[Saved data entries]
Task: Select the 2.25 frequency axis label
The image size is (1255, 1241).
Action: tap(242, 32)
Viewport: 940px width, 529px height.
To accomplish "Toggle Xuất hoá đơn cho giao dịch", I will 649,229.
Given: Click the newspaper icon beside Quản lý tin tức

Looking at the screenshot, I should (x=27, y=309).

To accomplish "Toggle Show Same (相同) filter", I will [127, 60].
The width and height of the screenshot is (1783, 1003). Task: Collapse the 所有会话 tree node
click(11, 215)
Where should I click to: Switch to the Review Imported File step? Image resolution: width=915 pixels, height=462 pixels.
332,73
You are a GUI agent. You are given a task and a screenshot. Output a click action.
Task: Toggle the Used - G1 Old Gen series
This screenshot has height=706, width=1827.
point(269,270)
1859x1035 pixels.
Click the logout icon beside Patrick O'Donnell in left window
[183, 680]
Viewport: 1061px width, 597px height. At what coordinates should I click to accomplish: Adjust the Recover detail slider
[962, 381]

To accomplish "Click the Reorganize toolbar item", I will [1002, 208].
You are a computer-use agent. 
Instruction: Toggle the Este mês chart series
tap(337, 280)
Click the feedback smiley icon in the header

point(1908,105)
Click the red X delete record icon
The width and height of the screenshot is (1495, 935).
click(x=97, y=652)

TO DO> Wherever the string "agent" is found in the entries, copy the line it sits in.

ANSWER AREA>
You are a GUI agent. You are given a task and a screenshot. Output a click action.
You are a computer-use agent. 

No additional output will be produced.